[Page extract]:

++++

Ian Philpot

There’s just three days until the craziness of NaNoWriMO begins and The Signateur comes to life.

I’ve got my plot.
I’ve got my caffeine supply.
I think I’m ready—which means I’m probably not.

Ready or not, I already feel that this year is going to be good. I’ve been planning and I’ve even started crowd-sourcing part of my novel.

So I thought I’d share a part of the planning process along with some of the tools I plan on using during NaNoWriMo this year.

Planning

As I learned a couple of years ago while writing a play for Script Frenzy, I do my best writing when I’ve got it mapped out.

So far, I’ve written summaries for twenty-two scenes that take place across fourteen chapters. My goal is to write one scene a day. Some scenes are long while others are short, but I’m confident that I’ll have enough content to reach 50,000 words.

But scene summaries aren’t enough for me right now. I’ve got bios started for fourteen of my characters. I’m working on detailed layouts for seven specific locations in the story.

What’s been most helpful is Erin’s attention whenever I have a new idea for how the story could/will unfold.

Tools

A craftsman is only as good as his tools, so I’m trying to keep that in mind as I prepare for NaNoWriMo this year.

Scrivener

Screenshot of The Signateur in ScrivenerI’ve talked about using Scrivener before for NaNoWriMo, and I still stand firmly behind it. There is not better tool for writing a novel than this program.

All of those scene summaries and character sketches fall into one manageable space with Scrivener, and I don’t even have to work extra hard.

The best part is going to be in December and January when I need to export the file to print it as a manuscript or send it to friends and family as a PDF. Or in six months when I’m thinking about giving it away in an eBook version, just a couple of clicks and boom, it’s done!

Scrivener is set up to easily export a file into whatever format I could hope for.

DropBox

I think I’m in the majority when I say that I don’t trust my computer. For years, we’ve all been afraid that our computer will crash or freeze or get locked in the Blue Screen of Death.

So I’m saving it to DropBox. I have much more faith in DropBox than I do the hard drive on my computer or even a flash drive.

But I still don’t trust DropBox enough…

IFTTT and Google Drive

Now I might sound a little paranoid, but this is my novel and I want to keep it safe.

Every day, I will save a copy of my novel with a new filename specific to that day. I will have an IFTTT recipe (below) that will save a copy of each file in my Google Drive account.

IFTTT Recipe: NaNoWriMo Novel Backup connects dropbox to google-drive

That’s it so far. If anything else comes up, I’ll be sure to mention it.

++++

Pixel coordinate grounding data
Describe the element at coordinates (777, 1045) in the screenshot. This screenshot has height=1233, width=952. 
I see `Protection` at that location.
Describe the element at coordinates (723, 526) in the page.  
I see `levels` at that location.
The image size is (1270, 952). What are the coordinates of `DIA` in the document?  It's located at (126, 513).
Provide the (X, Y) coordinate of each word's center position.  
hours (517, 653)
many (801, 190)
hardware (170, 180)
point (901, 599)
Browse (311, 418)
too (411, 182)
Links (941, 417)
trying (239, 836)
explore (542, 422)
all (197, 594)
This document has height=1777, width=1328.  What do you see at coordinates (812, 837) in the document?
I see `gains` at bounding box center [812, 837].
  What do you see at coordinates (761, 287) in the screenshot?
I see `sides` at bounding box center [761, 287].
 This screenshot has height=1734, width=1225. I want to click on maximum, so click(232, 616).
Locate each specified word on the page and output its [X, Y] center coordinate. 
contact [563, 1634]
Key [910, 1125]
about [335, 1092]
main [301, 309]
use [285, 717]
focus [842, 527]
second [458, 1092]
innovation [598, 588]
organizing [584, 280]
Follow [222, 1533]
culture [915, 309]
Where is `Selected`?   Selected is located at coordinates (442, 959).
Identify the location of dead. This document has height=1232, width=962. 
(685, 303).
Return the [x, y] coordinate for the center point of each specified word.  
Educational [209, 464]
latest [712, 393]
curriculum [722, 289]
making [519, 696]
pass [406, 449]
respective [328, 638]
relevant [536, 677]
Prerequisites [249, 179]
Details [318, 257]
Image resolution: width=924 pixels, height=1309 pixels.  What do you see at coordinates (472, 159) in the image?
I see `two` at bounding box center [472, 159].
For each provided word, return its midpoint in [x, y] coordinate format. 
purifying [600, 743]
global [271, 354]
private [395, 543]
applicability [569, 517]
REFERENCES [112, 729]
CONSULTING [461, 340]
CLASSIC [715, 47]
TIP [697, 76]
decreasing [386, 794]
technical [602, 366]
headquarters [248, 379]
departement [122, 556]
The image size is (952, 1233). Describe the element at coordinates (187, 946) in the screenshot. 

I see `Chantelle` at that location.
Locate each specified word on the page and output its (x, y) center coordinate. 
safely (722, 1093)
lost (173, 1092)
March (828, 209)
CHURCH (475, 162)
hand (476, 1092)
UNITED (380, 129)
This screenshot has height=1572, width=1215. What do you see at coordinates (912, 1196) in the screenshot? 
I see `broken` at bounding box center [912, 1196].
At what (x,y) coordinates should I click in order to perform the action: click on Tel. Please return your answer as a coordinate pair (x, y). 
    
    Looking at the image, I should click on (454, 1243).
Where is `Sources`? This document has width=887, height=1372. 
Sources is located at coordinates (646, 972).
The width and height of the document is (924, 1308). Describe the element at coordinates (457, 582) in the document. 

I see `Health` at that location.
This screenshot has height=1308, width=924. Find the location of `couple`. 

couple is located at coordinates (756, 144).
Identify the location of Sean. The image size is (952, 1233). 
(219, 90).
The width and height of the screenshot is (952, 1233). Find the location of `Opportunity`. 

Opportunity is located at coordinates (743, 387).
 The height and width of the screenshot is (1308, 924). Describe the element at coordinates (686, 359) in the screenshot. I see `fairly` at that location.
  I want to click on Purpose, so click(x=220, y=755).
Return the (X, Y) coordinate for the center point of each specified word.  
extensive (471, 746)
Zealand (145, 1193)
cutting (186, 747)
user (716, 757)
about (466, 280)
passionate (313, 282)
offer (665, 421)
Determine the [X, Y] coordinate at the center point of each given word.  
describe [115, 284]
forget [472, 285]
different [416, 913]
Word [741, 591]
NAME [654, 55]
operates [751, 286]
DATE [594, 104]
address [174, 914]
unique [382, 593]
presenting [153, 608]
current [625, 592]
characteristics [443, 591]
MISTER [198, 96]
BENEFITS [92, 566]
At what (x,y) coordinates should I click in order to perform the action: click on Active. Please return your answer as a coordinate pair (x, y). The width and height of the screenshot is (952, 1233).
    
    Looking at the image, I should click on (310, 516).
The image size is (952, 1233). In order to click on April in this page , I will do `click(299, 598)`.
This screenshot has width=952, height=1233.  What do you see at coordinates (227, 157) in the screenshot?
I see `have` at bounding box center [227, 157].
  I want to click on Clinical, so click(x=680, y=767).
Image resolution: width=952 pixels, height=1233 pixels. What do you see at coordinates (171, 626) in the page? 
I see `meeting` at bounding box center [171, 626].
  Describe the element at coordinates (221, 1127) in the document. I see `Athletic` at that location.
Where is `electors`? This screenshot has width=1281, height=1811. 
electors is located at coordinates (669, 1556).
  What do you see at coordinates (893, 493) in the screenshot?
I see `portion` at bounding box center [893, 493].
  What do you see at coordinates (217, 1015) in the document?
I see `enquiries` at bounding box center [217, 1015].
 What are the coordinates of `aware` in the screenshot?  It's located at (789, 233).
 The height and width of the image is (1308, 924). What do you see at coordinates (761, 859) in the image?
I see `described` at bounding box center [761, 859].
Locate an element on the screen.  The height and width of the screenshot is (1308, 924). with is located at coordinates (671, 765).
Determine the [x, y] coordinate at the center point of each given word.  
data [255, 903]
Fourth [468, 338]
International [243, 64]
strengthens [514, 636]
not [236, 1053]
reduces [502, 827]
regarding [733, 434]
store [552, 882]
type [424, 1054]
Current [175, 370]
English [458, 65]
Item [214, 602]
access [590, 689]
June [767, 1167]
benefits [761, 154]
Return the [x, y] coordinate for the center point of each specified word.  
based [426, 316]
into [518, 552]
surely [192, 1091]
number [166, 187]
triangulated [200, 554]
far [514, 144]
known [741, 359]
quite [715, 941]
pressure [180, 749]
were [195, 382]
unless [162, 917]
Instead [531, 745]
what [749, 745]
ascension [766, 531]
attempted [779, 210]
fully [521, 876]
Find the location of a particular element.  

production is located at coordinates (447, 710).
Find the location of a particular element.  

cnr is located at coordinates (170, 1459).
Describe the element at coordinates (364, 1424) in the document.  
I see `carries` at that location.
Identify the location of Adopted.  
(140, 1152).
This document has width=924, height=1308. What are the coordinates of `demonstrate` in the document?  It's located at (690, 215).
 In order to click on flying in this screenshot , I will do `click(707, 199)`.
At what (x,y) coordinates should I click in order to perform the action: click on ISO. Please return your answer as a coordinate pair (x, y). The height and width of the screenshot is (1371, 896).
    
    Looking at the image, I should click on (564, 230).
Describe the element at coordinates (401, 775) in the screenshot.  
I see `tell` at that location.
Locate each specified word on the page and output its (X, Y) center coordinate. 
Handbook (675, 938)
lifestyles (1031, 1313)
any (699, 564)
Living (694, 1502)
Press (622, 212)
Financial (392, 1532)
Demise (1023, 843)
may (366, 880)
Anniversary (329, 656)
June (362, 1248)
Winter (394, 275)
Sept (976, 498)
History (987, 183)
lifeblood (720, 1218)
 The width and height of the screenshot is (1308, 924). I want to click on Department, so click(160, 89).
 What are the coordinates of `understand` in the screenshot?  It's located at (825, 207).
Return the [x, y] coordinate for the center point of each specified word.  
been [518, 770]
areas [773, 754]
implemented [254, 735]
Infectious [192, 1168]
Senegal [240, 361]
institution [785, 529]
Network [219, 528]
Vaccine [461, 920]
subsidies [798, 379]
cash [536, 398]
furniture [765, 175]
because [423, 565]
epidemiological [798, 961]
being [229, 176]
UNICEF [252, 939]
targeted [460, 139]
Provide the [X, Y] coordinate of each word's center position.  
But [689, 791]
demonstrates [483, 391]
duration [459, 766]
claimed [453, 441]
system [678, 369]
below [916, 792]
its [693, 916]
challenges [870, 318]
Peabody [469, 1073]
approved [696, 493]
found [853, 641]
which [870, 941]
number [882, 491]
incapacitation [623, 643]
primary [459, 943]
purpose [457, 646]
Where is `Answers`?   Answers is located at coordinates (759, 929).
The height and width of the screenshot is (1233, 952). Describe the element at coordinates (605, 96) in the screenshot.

++++

[Questions on the material]:
1: Echo the NaNoWriMo post word for word, everything from "The best part" down to "a flash drive.".
2: Answer these from the NaNoWriMo post:
(a) How many scene summaries has the writer written so far?
(b) How many specific locations is the writer laying out in detail?
(c) Where will the IFTTT recipe save a copy of each daily file?
3: Does each statement agree with the NaNoWriMo post? Answer yes or no, and quote the words that decide it.
(a) The writer aims to write one chapter a day.
(b) The writer trusts DropBox more than the computer's hard drive.
(c) The writer learned about the value of mapping things out while writing a play for Script Frenzy.

[Solutions to the tasks]:
1:
The best part is going to be in December and January when I need to export the file to print it as a manuscript or send it to friends and family as a PDF. Or in six months when I’m thinking about giving it away in an eBook version, just a couple of clicks and boom, it’s done!

Scrivener is set up to easily export a file into whatever format I could hope for.

DropBox

I think I’m in the majority when I say that I don’t trust my computer. For years, we’ve all been afraid that our computer will crash or freeze or get locked in the Blue Screen of Death.

So I’m saving it to DropBox. I have much more faith in DropBox than I do the hard drive on my computer or even a flash drive.

2:
(a) Twenty-two.
(b) Seven.
(c) In the writer's Google Drive account.

3:
(a) No: "My goal is to write one scene a day."
(b) Yes: "I have much more faith in DropBox than I do the hard drive on my computer or even a flash drive."
(c) Yes: "As I learned a couple of years ago while writing a play for Script Frenzy, I do my best writing when I’ve got it mapped out."